After generating a batch of blueprints, scan the Context Summary on each one and look for three patterns:
- Entries cited that do not apply to the workspace. This means the workspace is inheriting context from too broad a scope, or context from another part of the business has ended up in this workspace by mistake. Remove or re-scope the offending entries.
- The same one or two entries cited repeatedly across blueprints. This means your context is thin. Catio is evaluating your architecture against whatever requirements it has, even if that's a narrow slice. Identify which of the three requirement types (technical, business, constraint) are under-represented and add entries to fill the gap.
- Blueprints that cite no specific entries or cite only the most generic ones. This means your entries are too vague to anchor a blueprint. Rewrite them to be specific and measurable.
The Context Summary is the fastest way to distinguish a context problem from an architecture problem. If a blueprint feels off, check the entries it cited before assuming the engine got the architecture wrong.
Curate with Bookmarks Before Committing to Plans
Once blueprints are generating against a well-scoped workspace, use bookmarks and plans to manage what happens next. The two are deliberately separate stages.

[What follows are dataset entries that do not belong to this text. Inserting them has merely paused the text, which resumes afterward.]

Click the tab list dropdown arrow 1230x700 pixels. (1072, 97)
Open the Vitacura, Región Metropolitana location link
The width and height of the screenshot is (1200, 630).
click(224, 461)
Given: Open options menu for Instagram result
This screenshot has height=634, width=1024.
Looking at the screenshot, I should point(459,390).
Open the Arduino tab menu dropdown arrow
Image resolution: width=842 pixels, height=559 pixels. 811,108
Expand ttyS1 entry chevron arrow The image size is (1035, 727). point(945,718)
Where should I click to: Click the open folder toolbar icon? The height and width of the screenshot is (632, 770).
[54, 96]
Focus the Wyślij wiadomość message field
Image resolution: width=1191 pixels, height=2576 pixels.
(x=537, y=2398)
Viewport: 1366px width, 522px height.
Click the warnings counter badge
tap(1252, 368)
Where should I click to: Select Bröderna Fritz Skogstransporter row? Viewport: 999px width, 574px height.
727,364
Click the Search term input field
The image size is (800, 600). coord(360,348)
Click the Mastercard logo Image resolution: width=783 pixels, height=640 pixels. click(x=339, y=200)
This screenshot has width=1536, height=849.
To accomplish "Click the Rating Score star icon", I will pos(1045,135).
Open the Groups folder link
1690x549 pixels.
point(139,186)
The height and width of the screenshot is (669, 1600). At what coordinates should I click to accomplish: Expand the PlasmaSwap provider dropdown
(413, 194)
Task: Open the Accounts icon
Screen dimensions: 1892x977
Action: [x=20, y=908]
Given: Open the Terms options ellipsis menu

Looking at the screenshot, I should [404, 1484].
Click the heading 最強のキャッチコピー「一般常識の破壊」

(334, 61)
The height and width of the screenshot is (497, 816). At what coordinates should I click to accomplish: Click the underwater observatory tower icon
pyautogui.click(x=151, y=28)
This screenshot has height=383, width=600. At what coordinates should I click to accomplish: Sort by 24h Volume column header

Bookmarks are for the blueprints you want to keep visible without committing to them yet. Use them to:
- Maintain reference access to specific blueprints without repeated searches.
- Build a collection of high-impact architectural changes for team review.
- Hold blueprints that are promising but need validation, owner identification, or stakeholder alignment before moving forward.
Plans are for the blueprints you have decided to act on. Use them to:
- Group blueprints that belong to the same initiative or planning cycle.
- Track what's actively under consideration or scheduled for execution.
- Communicate scope to the team responsible for delivery.
A useful pattern is to bookmark broadly during review, then promote only the blueprints with clear ownership and intent into a plan. This keeps plans lean and actionable while bookmarks remain a working space for evaluation.
When a plan starts accumulating blueprints that have lost momentum, move them back to bookmarks or remove them entirely. Plans lose their value as a coordination tool when they become a catch-all.
Treat Context as Ongoing
Context is not a one-time configuration. Priorities shift, compliance requirements change, budgets move, and the architecture itself evolves. Blueprints are only as current as the context driving them, and the plans built on top of those blueprints inherit that same dependency.
A reasonable cadence is to review the context in each workspace at the start of a planning cycle (quarterly for most teams) and after any material change: a new compliance requirement, a budget revision, a leadership change, a significant architecture migration. Remove entries that no longer apply and add entries for anything newly relevant. Blueprints generated after the review will reflect the current state of the business, and the plans you build from them will reflect what your team can actually deliver against that state.